The text is originally written in Norwegian.
Liv Tandrevold Eriksen and her Wild Apples.
Some lines – strong and characteristic – hit you and are left standing – obvious, concise, and clean. Others float to the edge of the canvas to then evaporate – slowly, but surely – right in front of your eyes. The translucent quality, but also an obvious presence are simultaneously left standing and disappearing without a trace – right in front of us. Other surfaces of color are left lying in small puddles that the eyes can follow like a waterfall, lines, or something reminiscent of organic shapes. As our eyes move across the canvas, they collide with dancing threads and folds spreading their wings. The canvas breathes, it has created its own little universe, its own little microcosmos. A cosmos that follows its own rules and regulations. With this is mind, the bath of colors continues; the movement, the liveliness, the flow, but also the rougher elements that seem to have suffered a drought. Elements that lie like an unplowed field, that – depending on how one views it – can be interpreted as both open and closed. Then the flow of color again. It breathes and speaks. It is quiet. It is ease. Just like life itself.
What is at stake? In the paintings we are faced with nature itself, which follows its own inherent logic. It is like the canvas becomes a meeting place for figurative and abstract traces. It evokes the experience of being witness to organic dialogues between the surface of the canvas, the brushstrokes, the threads of the canvas, water, cracklings, and the paint. The expression is less significant. The central part is that something transpires, and it is communicated in its own way. In focus is the possibility for the ultimate exemption, speaking to us – if we allow it.
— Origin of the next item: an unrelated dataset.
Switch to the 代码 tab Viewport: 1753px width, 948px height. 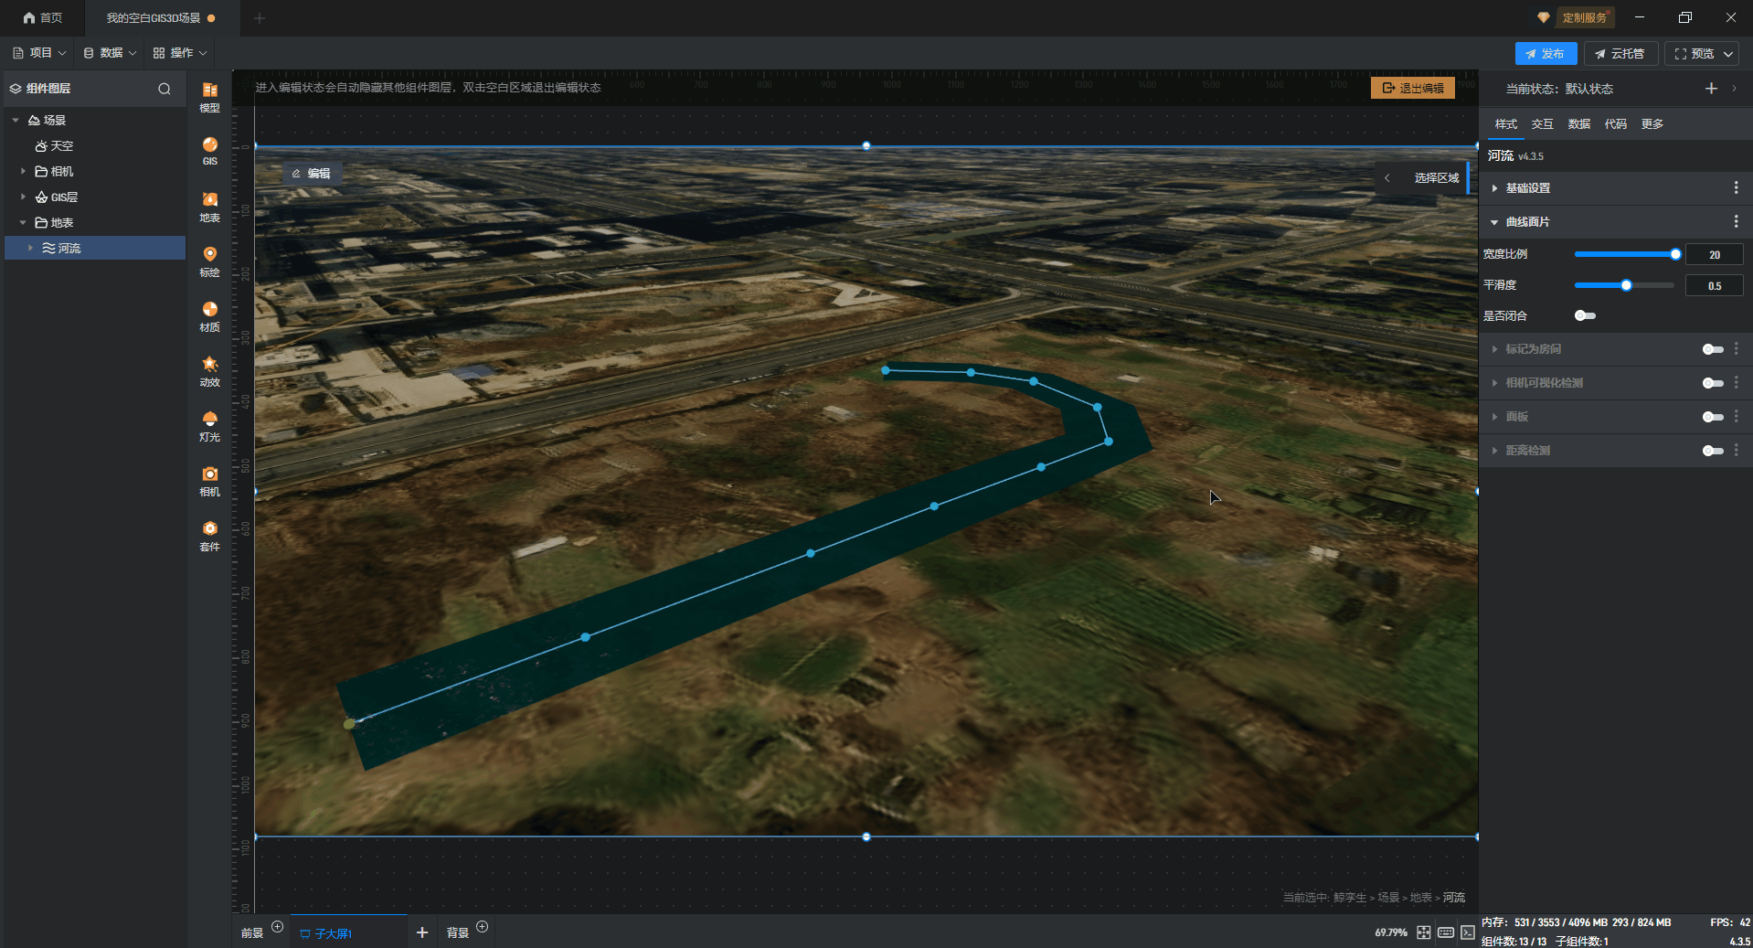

In Wild Appels, we are witness to how Liv Tandrevold Eriksen distances herself from the controlled and thought out, but rather capturing the presence of the free, unfolding on the canvas – similar to the life cycle of wild apples. These organic elements plow their own way, following solely its own logic and drive. With the free flow of colors, form, smell, and taste. Through their rotten bodies, they resurrect – new, wild, and free.
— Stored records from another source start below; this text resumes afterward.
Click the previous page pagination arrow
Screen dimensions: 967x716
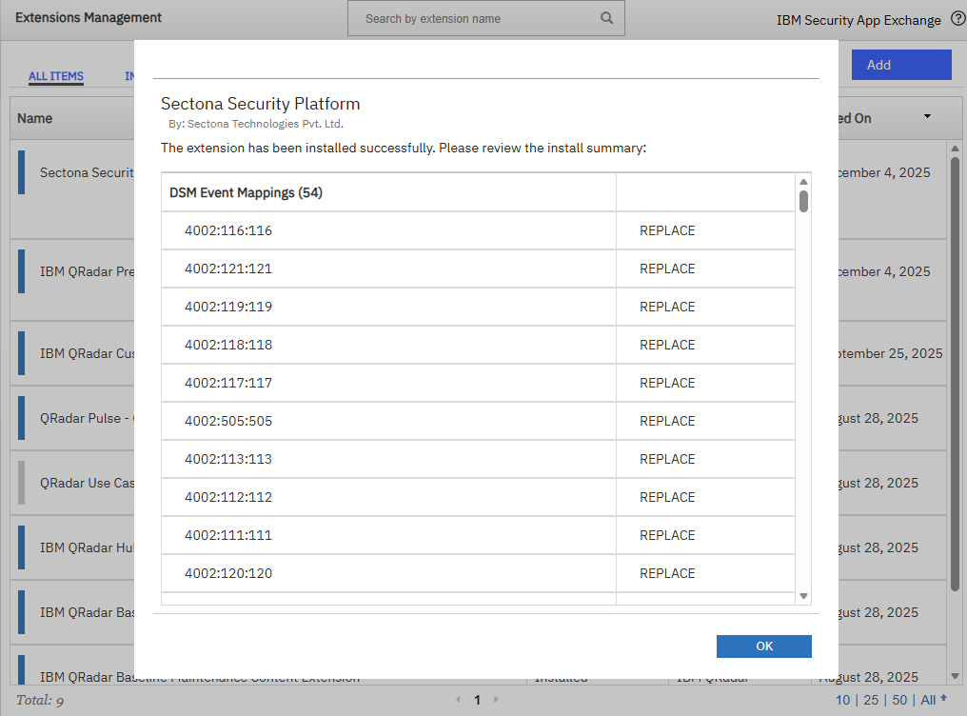point(458,700)
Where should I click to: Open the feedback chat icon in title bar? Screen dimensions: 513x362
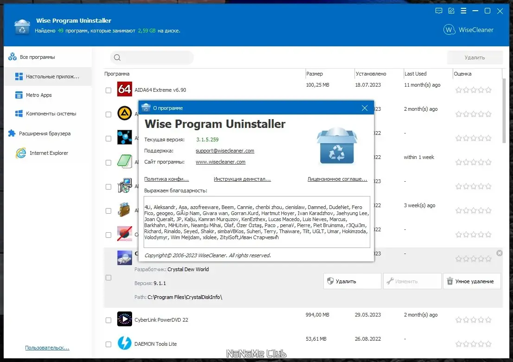(x=439, y=11)
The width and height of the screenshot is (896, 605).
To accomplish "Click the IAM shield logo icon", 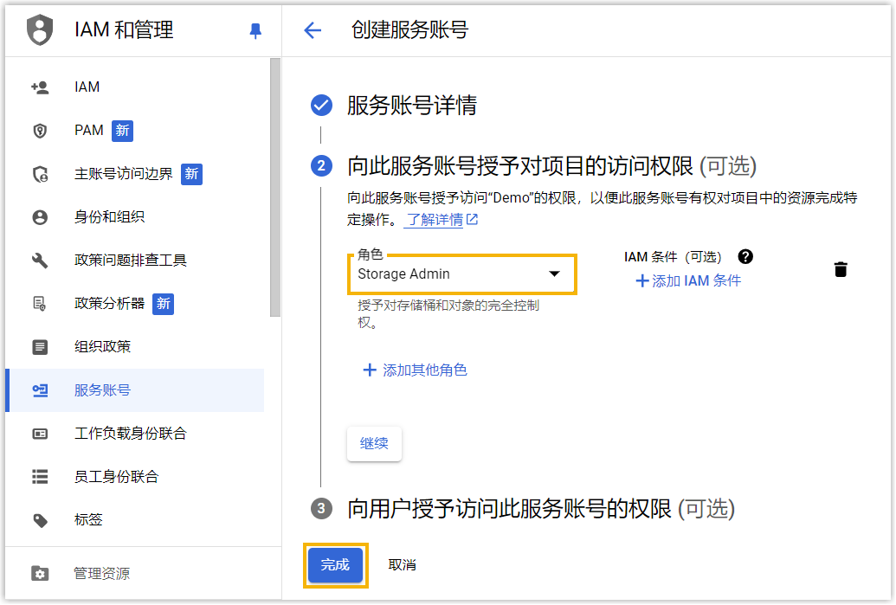I will click(40, 30).

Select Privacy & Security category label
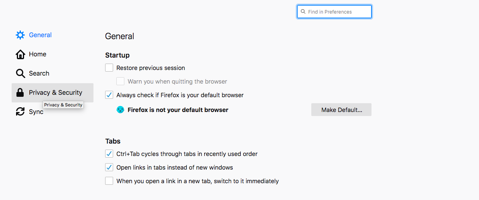pos(56,92)
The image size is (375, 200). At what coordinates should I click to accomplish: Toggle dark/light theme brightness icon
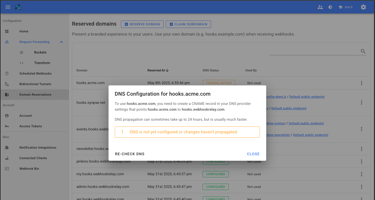tap(330, 7)
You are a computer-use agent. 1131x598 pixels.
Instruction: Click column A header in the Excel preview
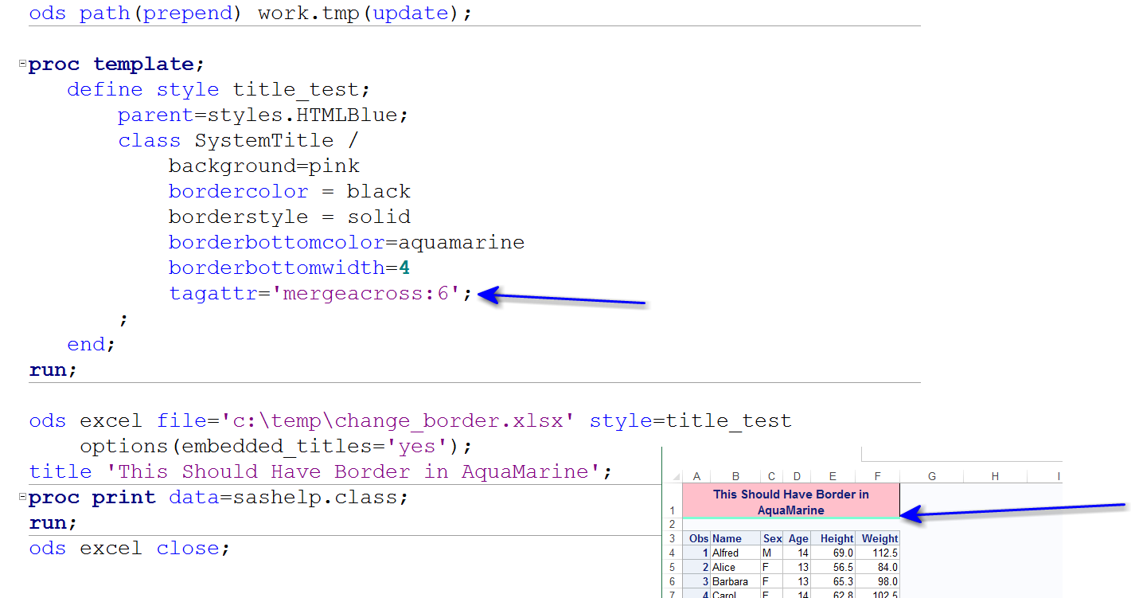coord(696,475)
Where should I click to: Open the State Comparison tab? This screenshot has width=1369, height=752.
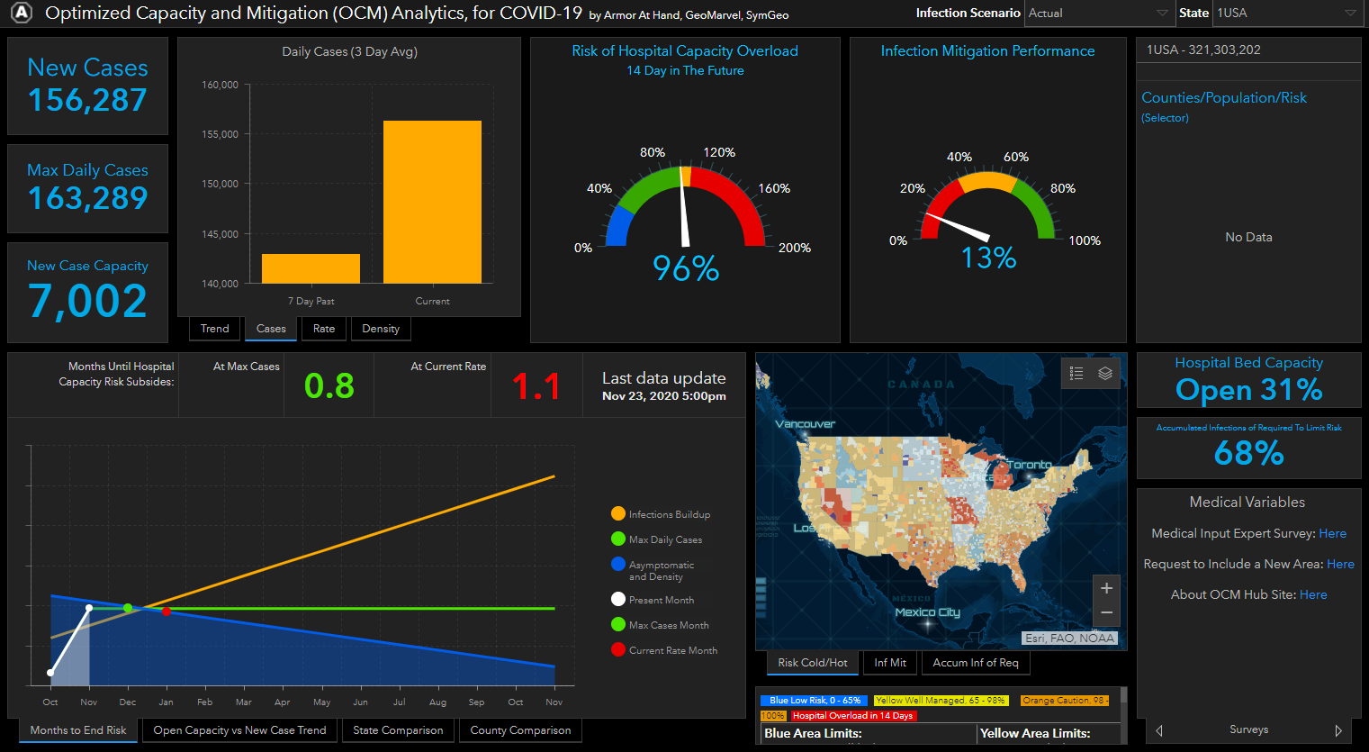pyautogui.click(x=398, y=730)
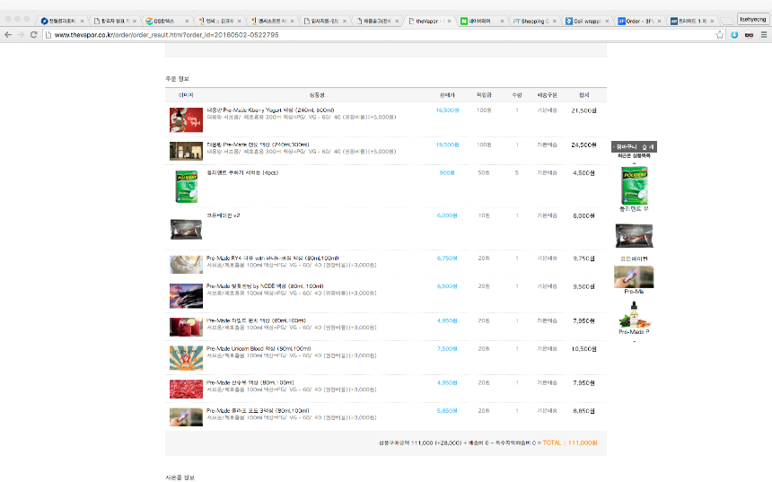
Task: Click the browser back arrow
Action: [x=8, y=34]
In the exhibition space, we are also met by sculptures. We are familiar with how Tandrevold Eriksen happily slash previously painted canvases of their frames and reuse them in new works – in an artistic organic loop. The canvas is transformed from paintings to sculptural entities with a textile-like material. The material becomes significant, but simultaneously insignificant – depending on how one views it. Tandrevold Eriksen thinks the textile-quality of the canvas is just as interesting to work with in her sculptural works as any other material. More precisely: We are pulled into a tug of war between the modernist sculptural object, often in highly regarded materials such as bronze and stone, and the textile material, which is often considered lower in the hierarchy and often related to the realm of the woman. It is a tug of war between high and low art – right in front of our eyes.
If this is not enough, Tandrevold Eriksen has sewn multiple of her textile sculptures with an opening, so that they can be easily dressed on and off. She creates seemingly inverted works – able to transform into whatever the spectator may need. The large organic colorful textiles could just as well be a sculpture on a podium or dressing a body in a room. The previous hierarchy of art has long since been displaced, and now we are face to face with a plethora of forms of being and their organic playroom of breath, play and speech.